Nearest Neighbor Bucket Map

This is a data structure designed to get a near neighbor given some key that doesn't exist in the structure. It utilizes a logarithmically sized stack of bucket maps.

Use Case

The use case that I had when making this structure is an easy and time-efficient way to get a nearest neighbor of some integer or vector of integers. Essentially a nearest neighbor structure.

Insertion

The following visual example is generating random keys from 0-255 and they resolve to grayscale values between 0-255.

Visual insertion

Insertion climbs up the bucket layers, adding itself to the buckets and creating a new set in the bucket if there isn't already one. This means that - assuming average map operations and insertion into a set as O(1) - the average time complexity of an insertion is O(log(s)) where s would be equivalent to the size of the key space. This structure could be dynamically sized in the future by checking the size of each key upon insertion and adjusting it accordingly.

Deletion

Deletion is similar to insertion as it climbs the bucket layers, removing itself from the sets and removing the keys and set objects if the set is empty. This would also be on average O(log(s)) similarly to insertion.

Nearest Neighbor Search

This search climbs up the bucket layers like the other operations until it hits the first bucket with something in it, returning the first element from the set. This takes a worst case of O(log(s)).

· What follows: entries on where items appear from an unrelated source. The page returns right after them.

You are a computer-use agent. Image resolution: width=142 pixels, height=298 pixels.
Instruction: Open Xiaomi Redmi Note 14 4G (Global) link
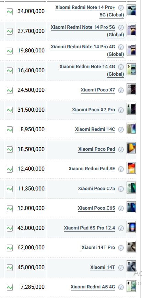coord(92,70)
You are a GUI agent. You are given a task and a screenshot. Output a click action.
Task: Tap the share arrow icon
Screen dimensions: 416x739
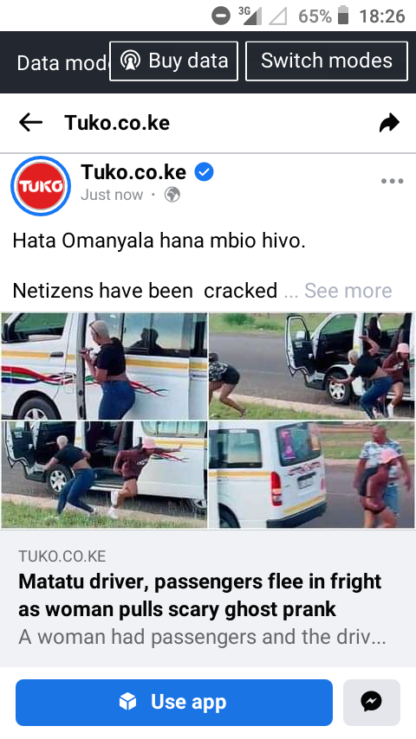(x=389, y=123)
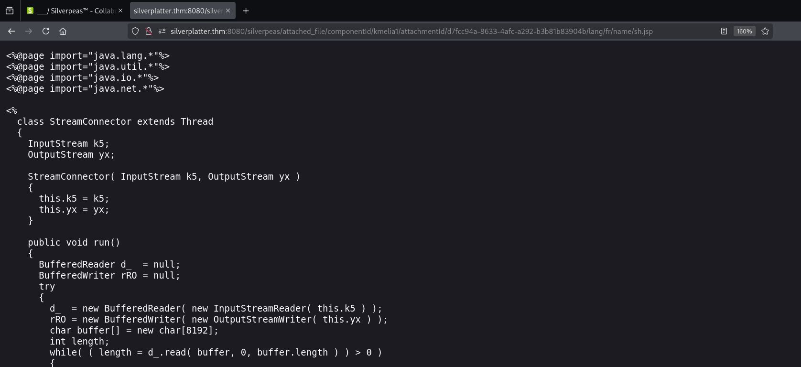Open the tracking protection shield panel
This screenshot has height=367, width=801.
pyautogui.click(x=135, y=31)
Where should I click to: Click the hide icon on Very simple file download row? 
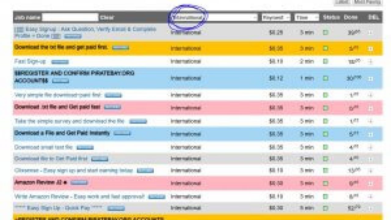(371, 95)
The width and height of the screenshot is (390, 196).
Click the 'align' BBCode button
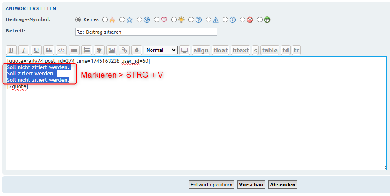pos(201,50)
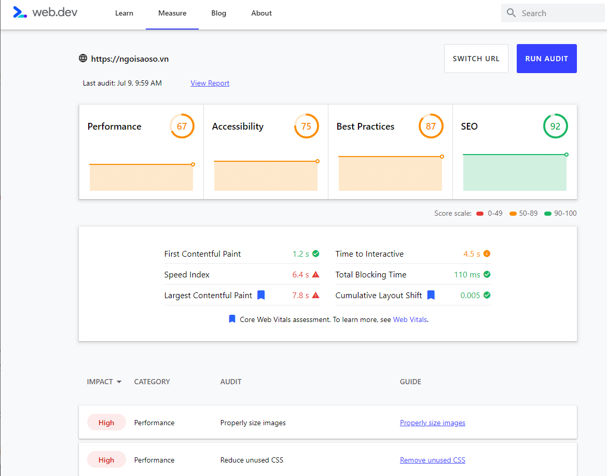Click the globe icon beside the audited URL
Viewport: 607px width, 476px height.
click(83, 58)
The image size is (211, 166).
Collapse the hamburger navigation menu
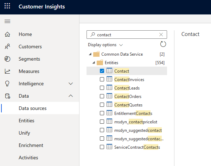[7, 21]
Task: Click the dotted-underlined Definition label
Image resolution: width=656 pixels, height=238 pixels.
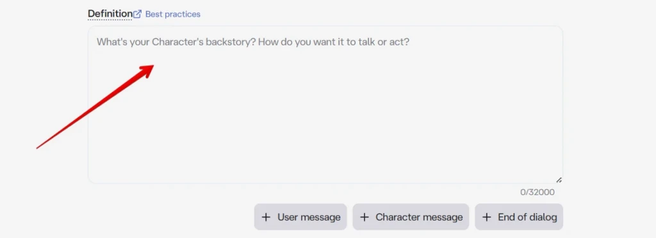Action: coord(110,14)
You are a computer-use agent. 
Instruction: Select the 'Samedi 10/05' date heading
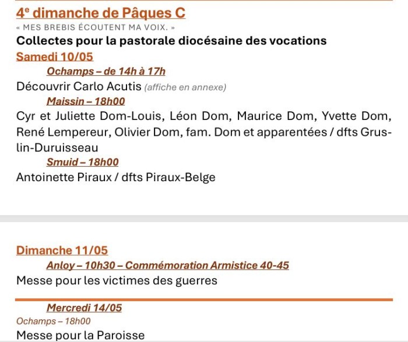pos(55,57)
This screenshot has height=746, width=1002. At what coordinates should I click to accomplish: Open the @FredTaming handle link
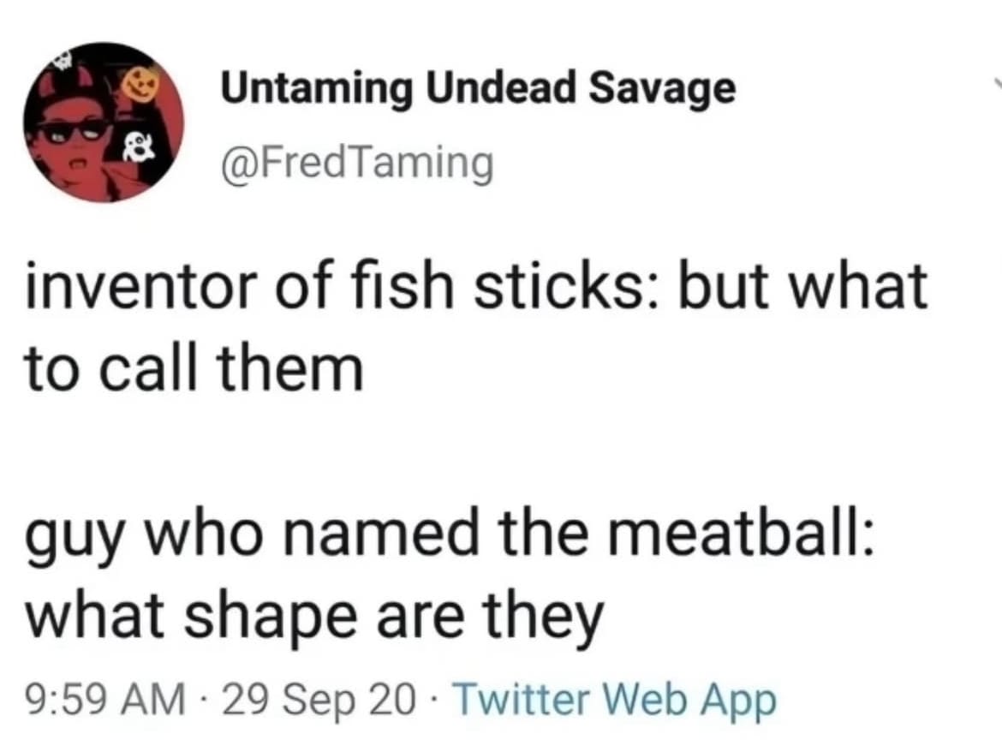[x=357, y=161]
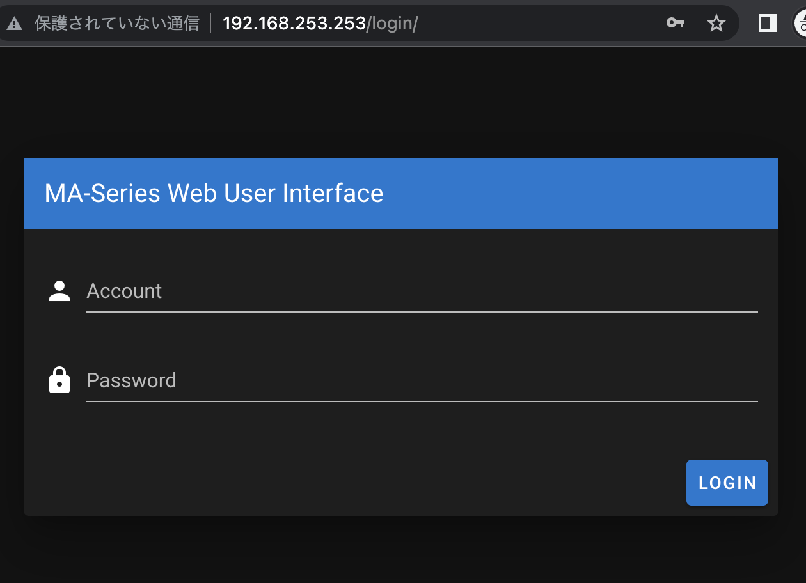
Task: Open the browser side panel icon
Action: pos(766,22)
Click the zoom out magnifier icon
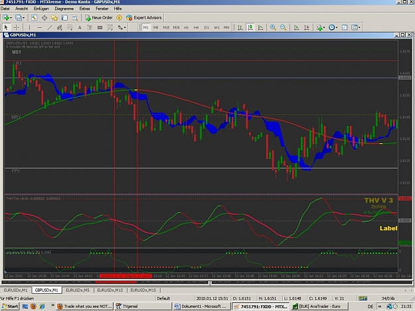 click(283, 27)
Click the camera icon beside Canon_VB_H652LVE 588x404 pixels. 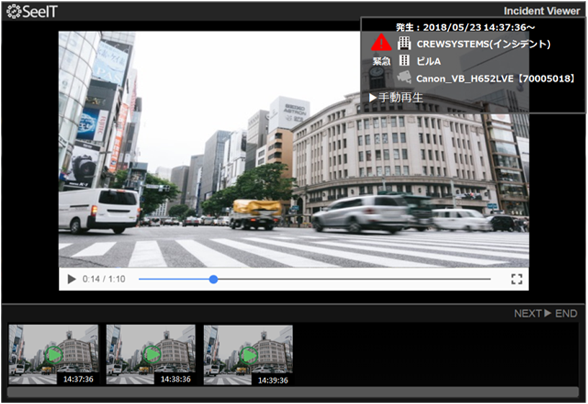coord(404,78)
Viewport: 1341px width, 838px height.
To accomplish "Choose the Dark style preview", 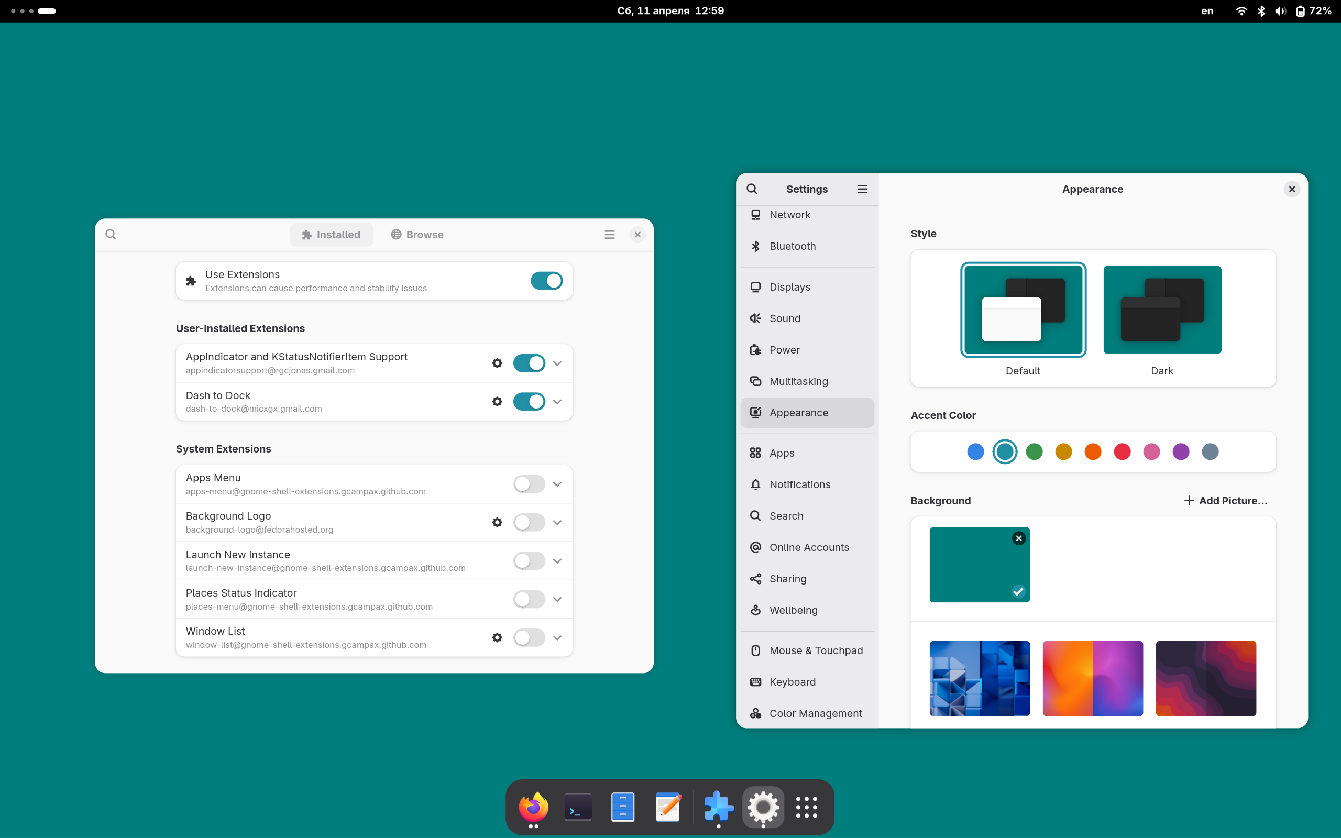I will coord(1162,310).
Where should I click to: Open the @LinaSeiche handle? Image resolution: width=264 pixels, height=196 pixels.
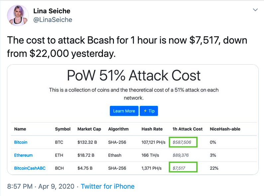[53, 20]
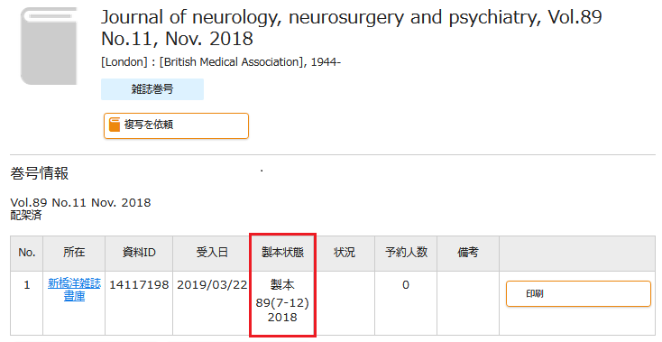Viewport: 662px width, 342px height.
Task: Click the 巻号情報 section heading
Action: click(40, 173)
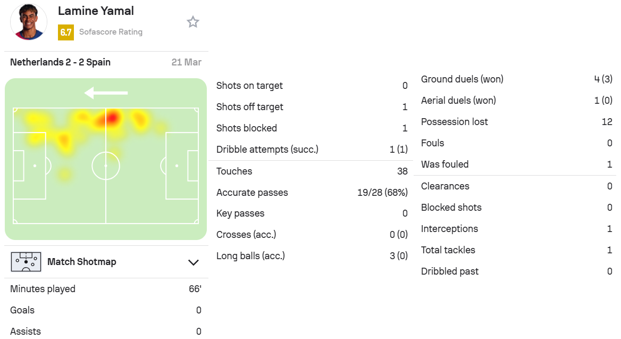Viewport: 621px width, 339px height.
Task: Click the Match Shotmap pitch icon
Action: tap(26, 262)
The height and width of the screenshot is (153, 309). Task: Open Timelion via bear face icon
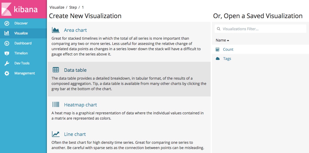(x=7, y=53)
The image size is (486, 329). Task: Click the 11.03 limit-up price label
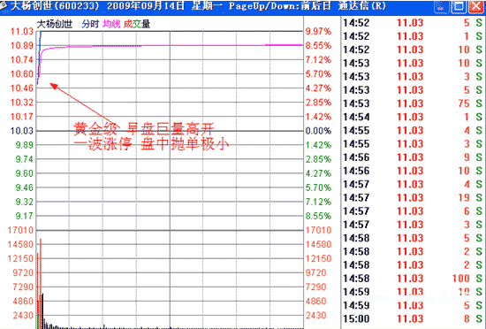(22, 31)
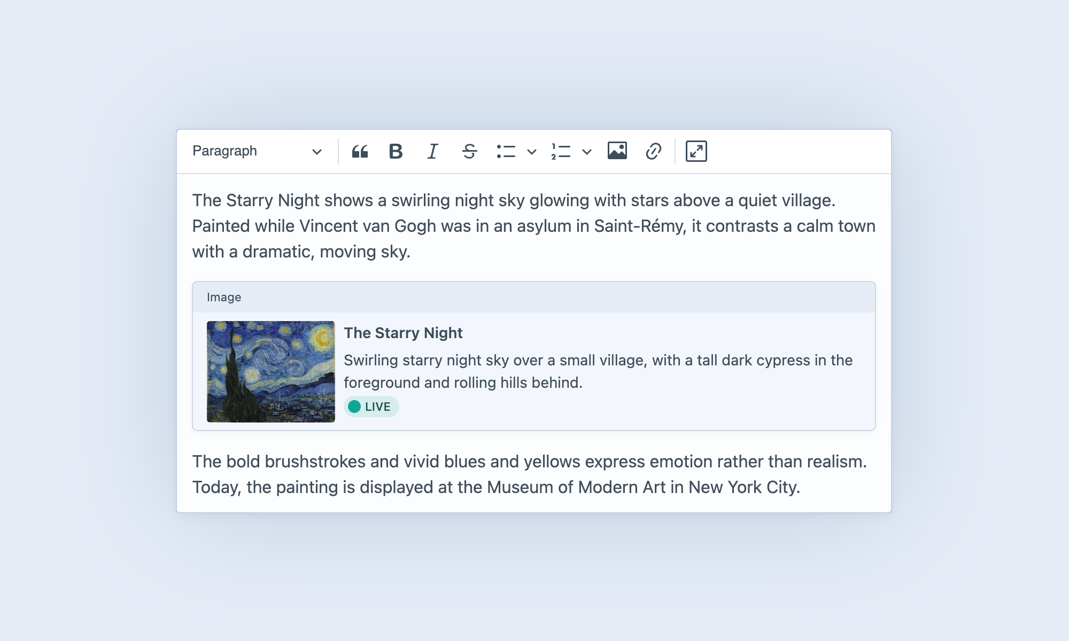This screenshot has height=641, width=1069.
Task: Select the Image block header
Action: pos(533,298)
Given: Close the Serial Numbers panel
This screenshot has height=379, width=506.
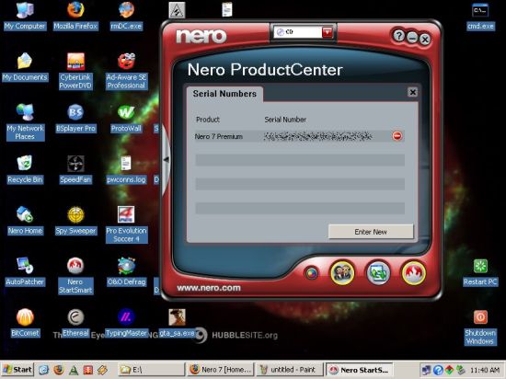Looking at the screenshot, I should pos(412,92).
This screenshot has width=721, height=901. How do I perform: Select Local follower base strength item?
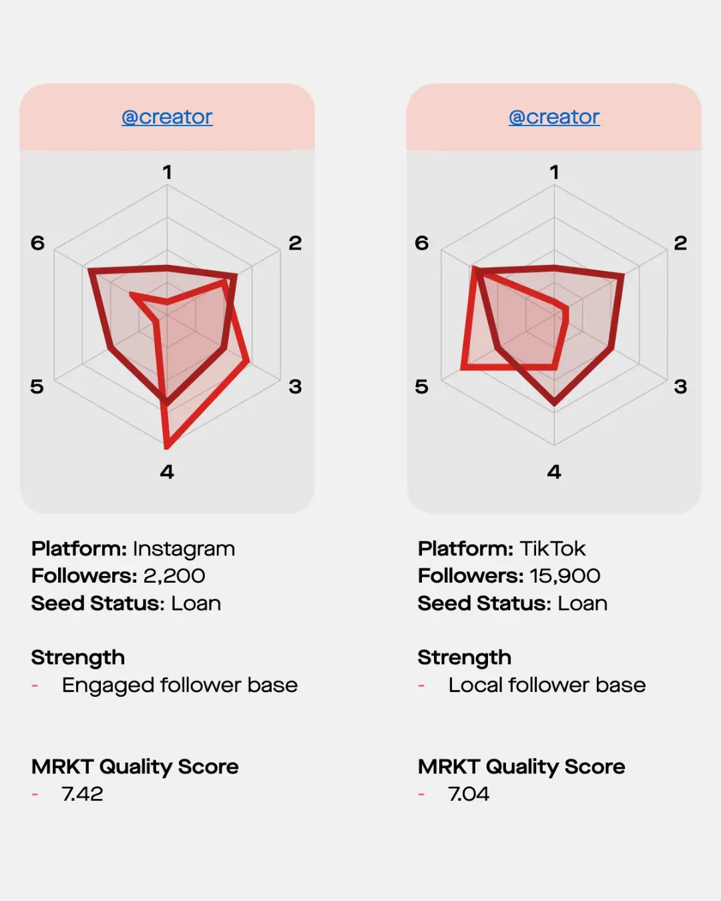coord(547,685)
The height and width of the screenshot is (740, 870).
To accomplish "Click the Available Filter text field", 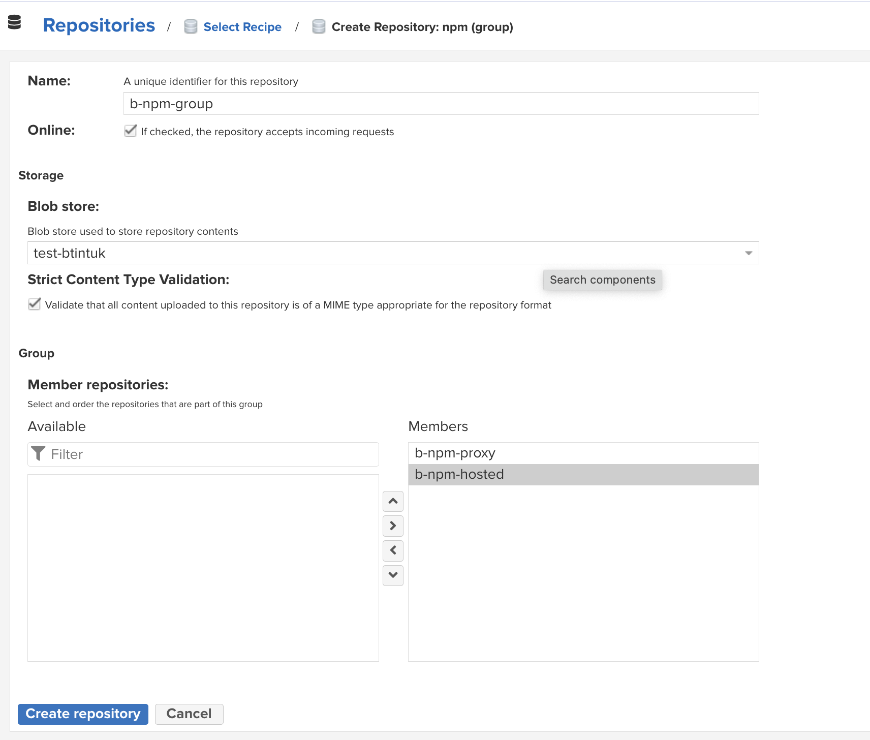I will (212, 454).
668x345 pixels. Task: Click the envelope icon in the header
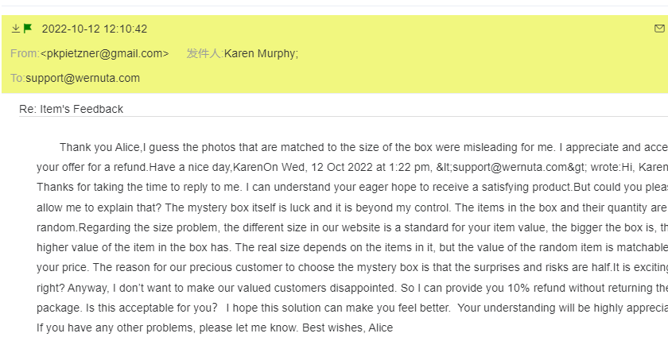pos(658,29)
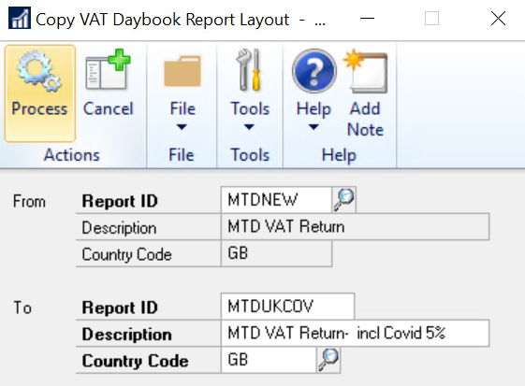Open lookup beside From Report ID
The image size is (525, 386).
pyautogui.click(x=343, y=200)
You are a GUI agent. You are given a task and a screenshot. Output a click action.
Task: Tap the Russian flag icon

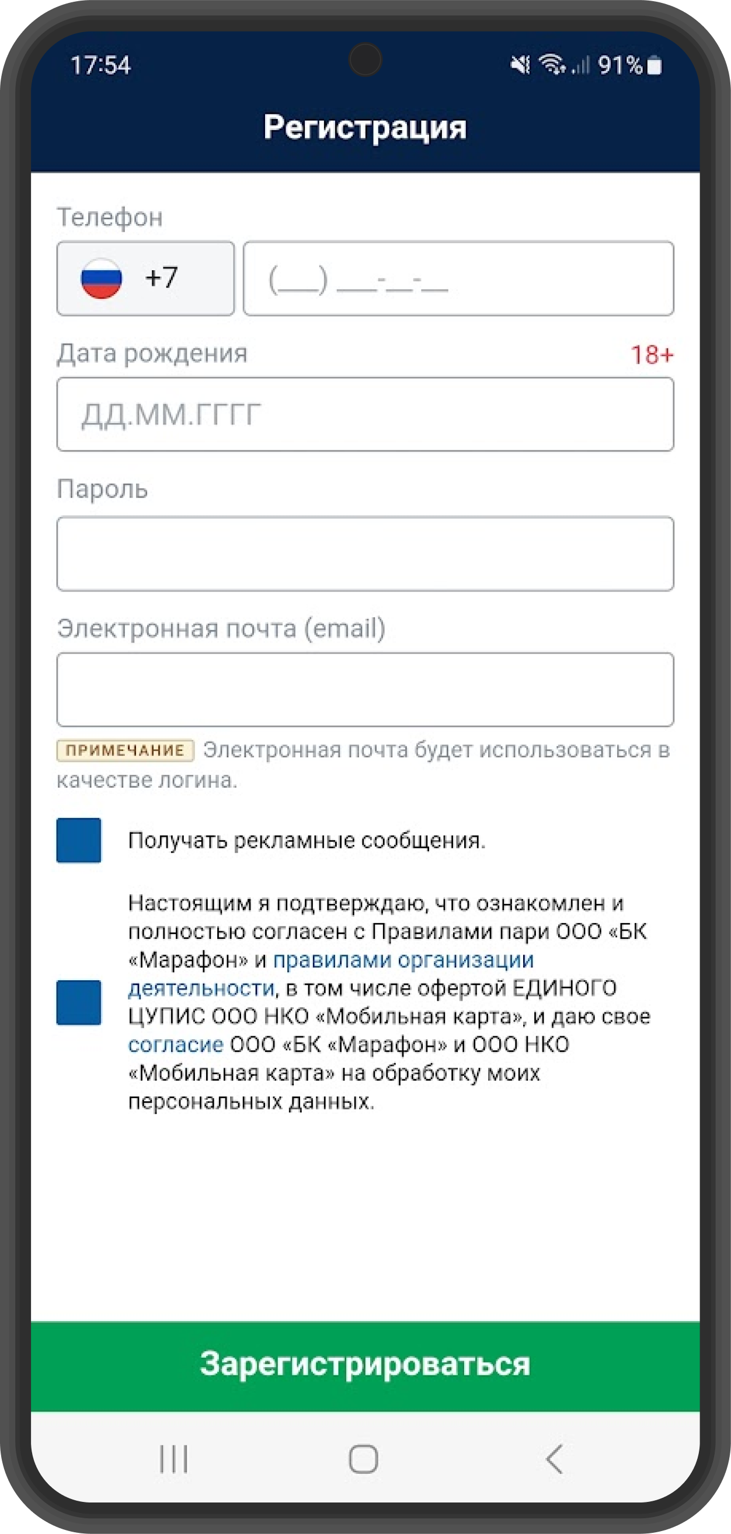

In the future this could be expanded such that we check buckets to the left and right of our found bucket to see which values are actually the closest. In this case, the average case would be something like O(log(s) + 3b) where b is the size of the bucket at the layer you reached. The worst case would be O(log(s) + n) for our traversal up the bucket layers into the very top bucket containing every data point (n). With sparse datasets this may not be ideal, however with increasing density, this time complexity lowers exponentially.

Pseudocode

Begin at the lowest bucket layer index (finest accuracy)

Check the current layer and check if the key exists.
If true
    return the value associated (set of values pointing to the bucket)
else
    Increment the bucket layer index to search
    fit the key to the new bucket size

repeat until found or no more buckets

Empirical results

Here I make a use case of finding the nearest named color from some subset of all colors, given any hex color.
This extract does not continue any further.